╭─ DATA EXCERPTS

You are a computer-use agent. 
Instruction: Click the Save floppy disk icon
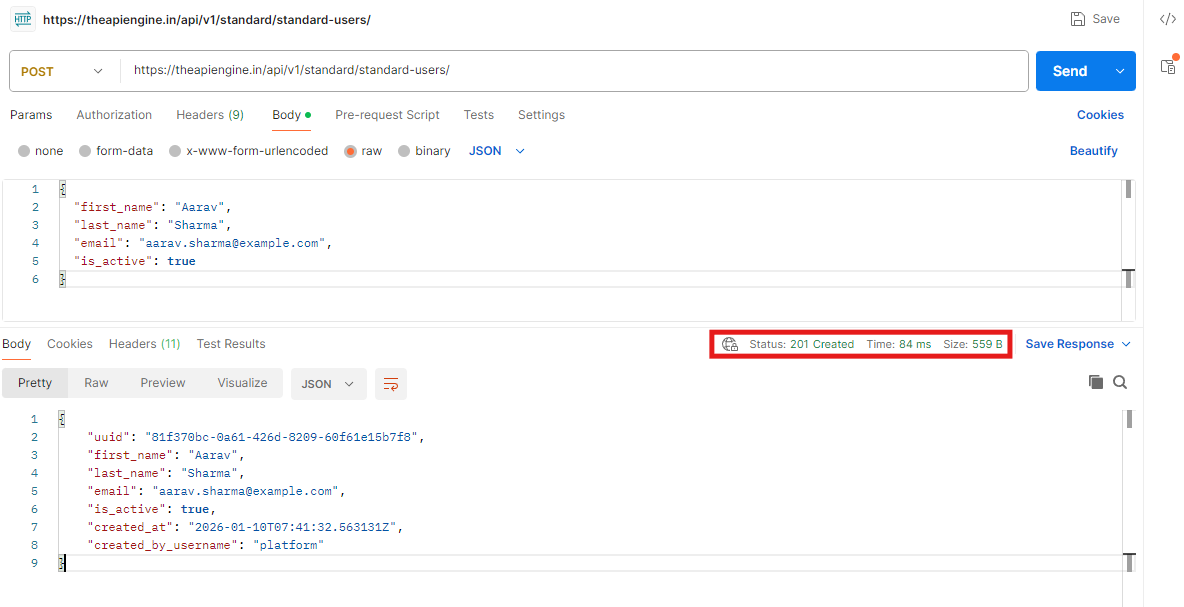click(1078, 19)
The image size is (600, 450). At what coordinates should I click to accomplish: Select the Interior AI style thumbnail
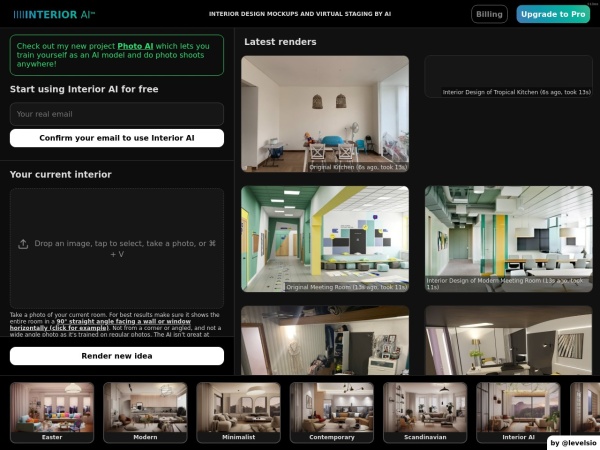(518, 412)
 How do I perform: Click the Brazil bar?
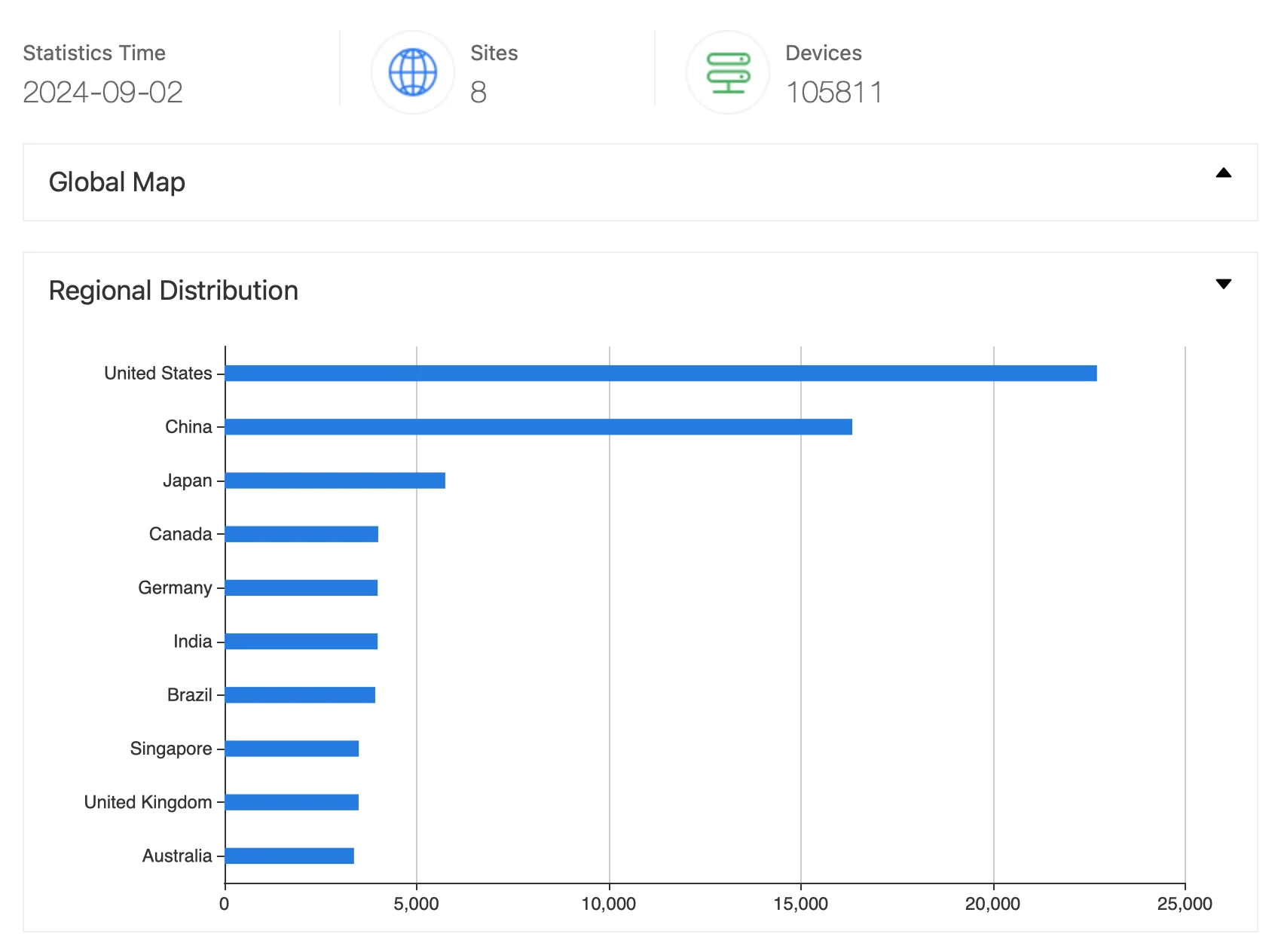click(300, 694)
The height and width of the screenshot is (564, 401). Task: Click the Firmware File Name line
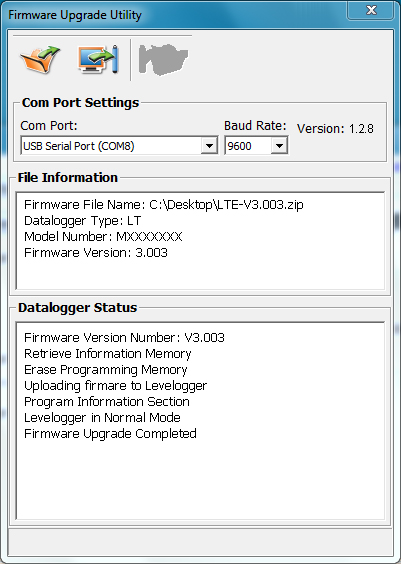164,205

╰─
╭─ DATA EXCERPTS

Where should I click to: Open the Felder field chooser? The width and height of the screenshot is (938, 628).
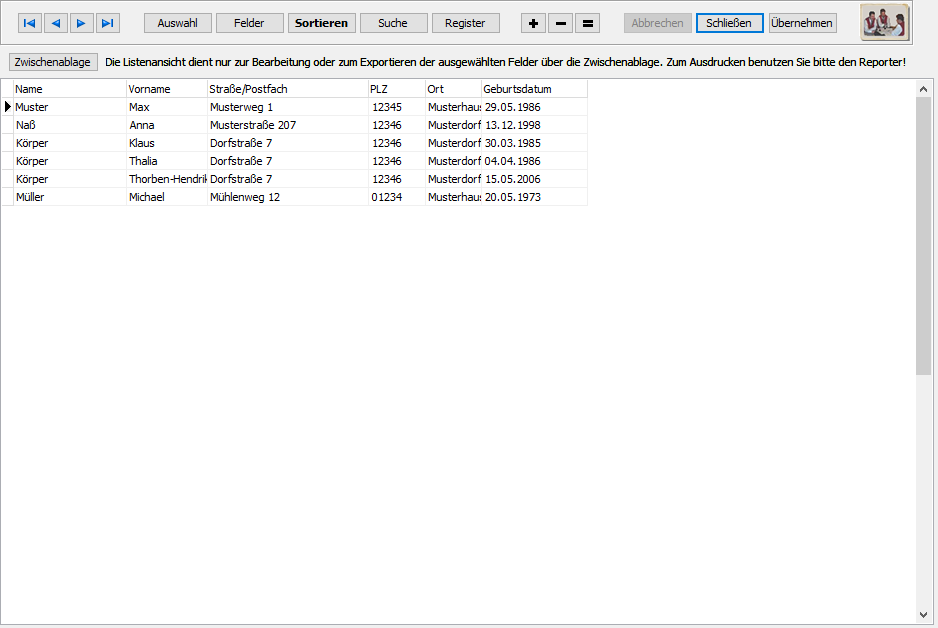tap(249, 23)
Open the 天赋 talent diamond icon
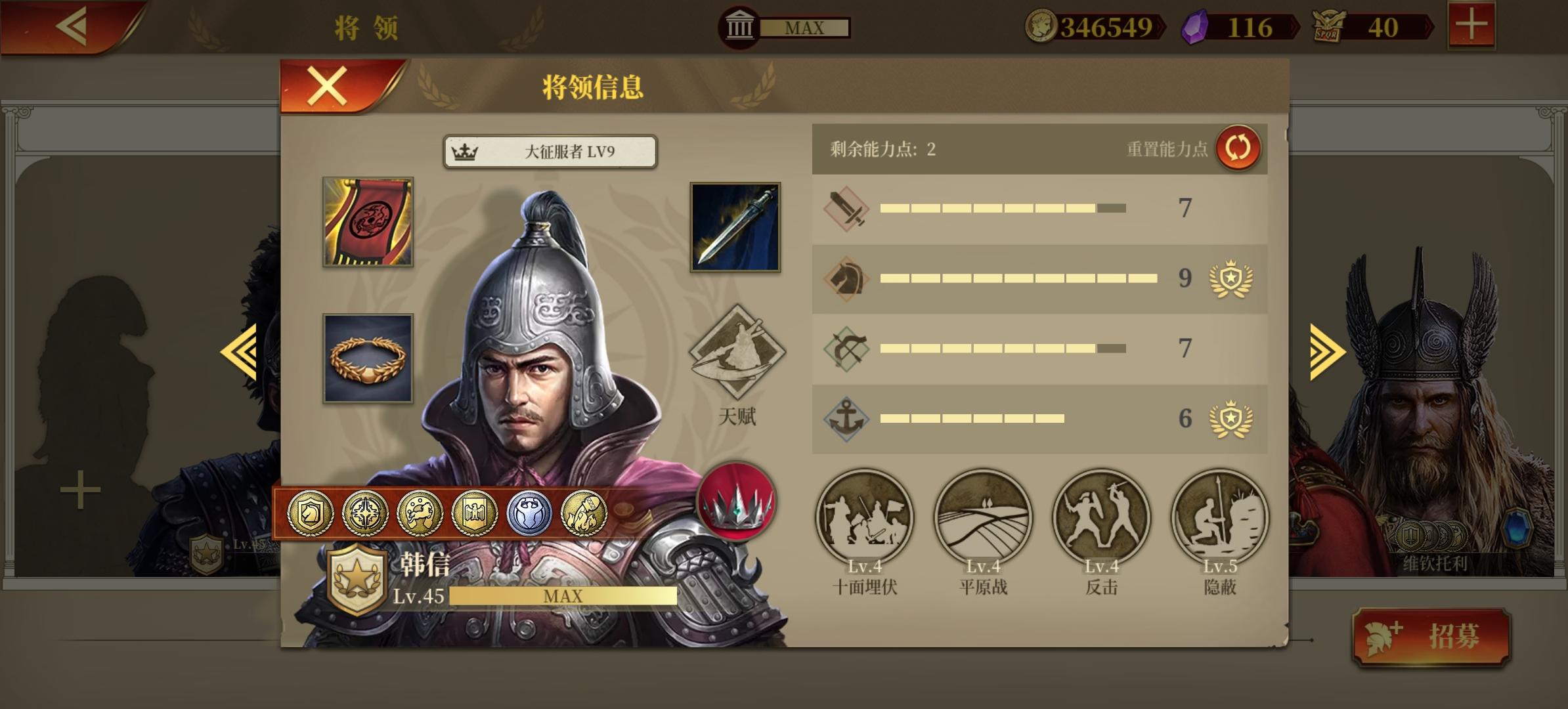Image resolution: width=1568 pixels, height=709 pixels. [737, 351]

╰─

▸ WORK INSTRUCTIONS
Can you retype the listing word for word, from the line holding "The image size" through the line holding "click(300, 694)", both included, and leave the pictures out?

▸ FULL ANSWER
The image size is (600, 450). At what coordinates should I click to accomplish: Select the Interior AI style thumbnail
(518, 412)
 How do I perform: Click the Brazil bar?
click(300, 694)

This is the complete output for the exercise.